» **Task brief**
Images should be omitted while the rest of the data is duplicated exactly.

» **Supplied records**
****
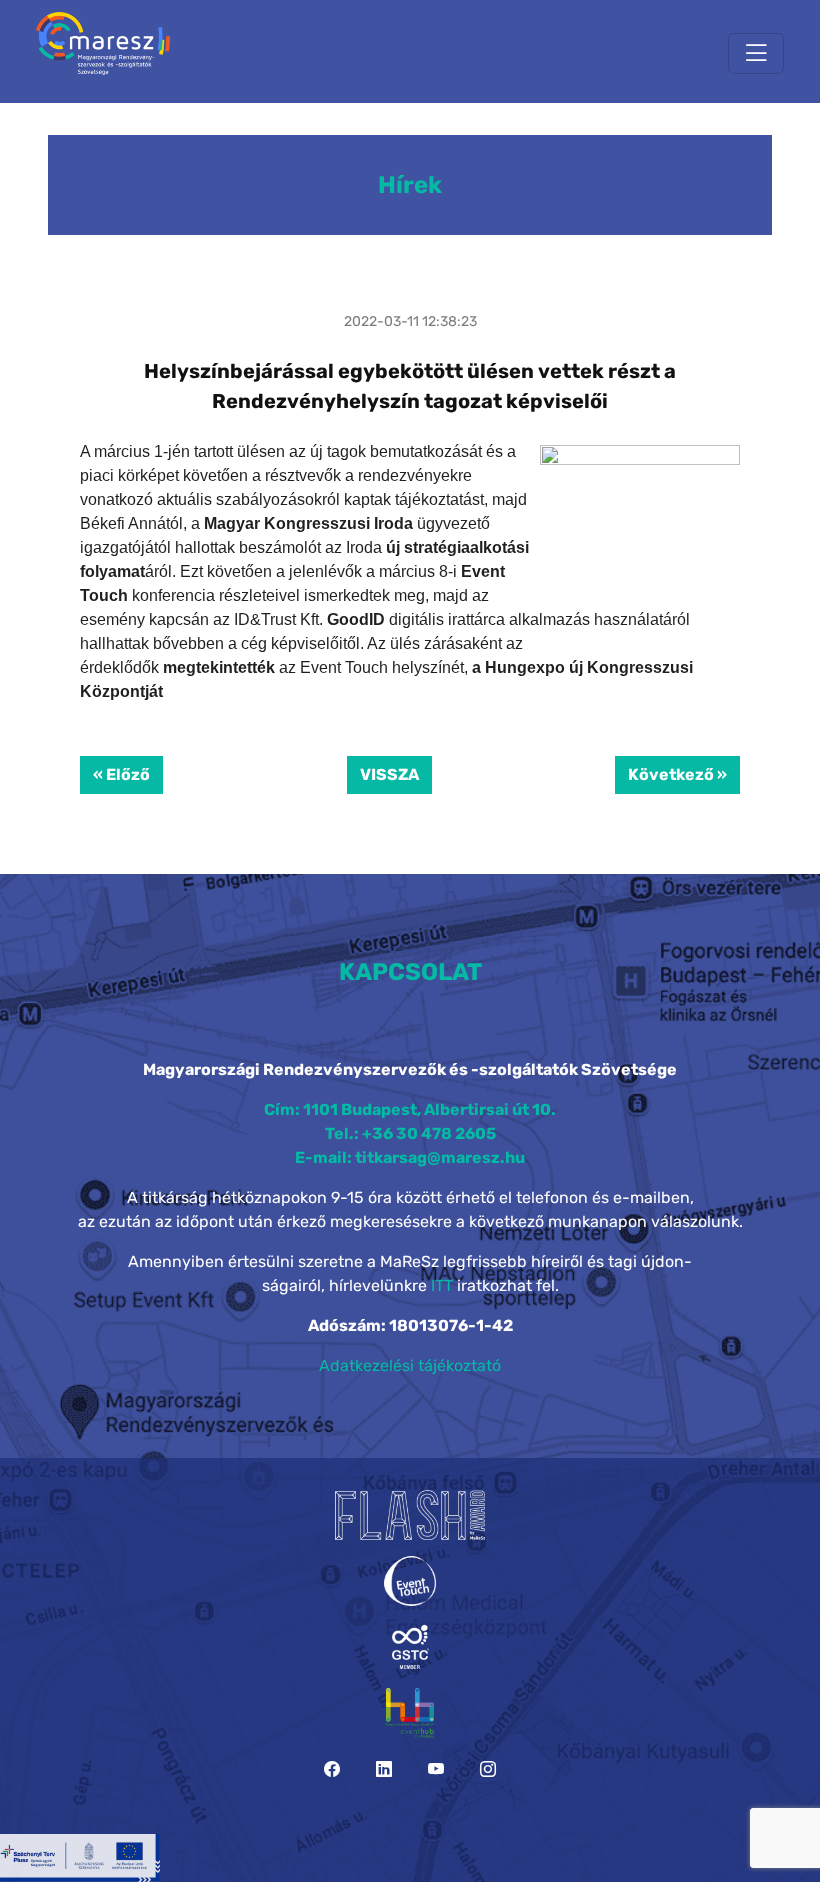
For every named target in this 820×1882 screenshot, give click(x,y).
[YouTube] (436, 1769)
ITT (442, 1285)
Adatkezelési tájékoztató (410, 1365)
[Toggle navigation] (756, 53)
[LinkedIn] (384, 1769)
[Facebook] (332, 1769)
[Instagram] (488, 1769)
****
» **Result of the exercise**
For every named target in this 820×1882 screenshot, give click(x,y).
[YouTube] (436, 1769)
ITT (442, 1285)
Adatkezelési tájékoztató (410, 1365)
[Toggle navigation] (756, 53)
[LinkedIn] (384, 1769)
[Facebook] (332, 1769)
[Instagram] (488, 1769)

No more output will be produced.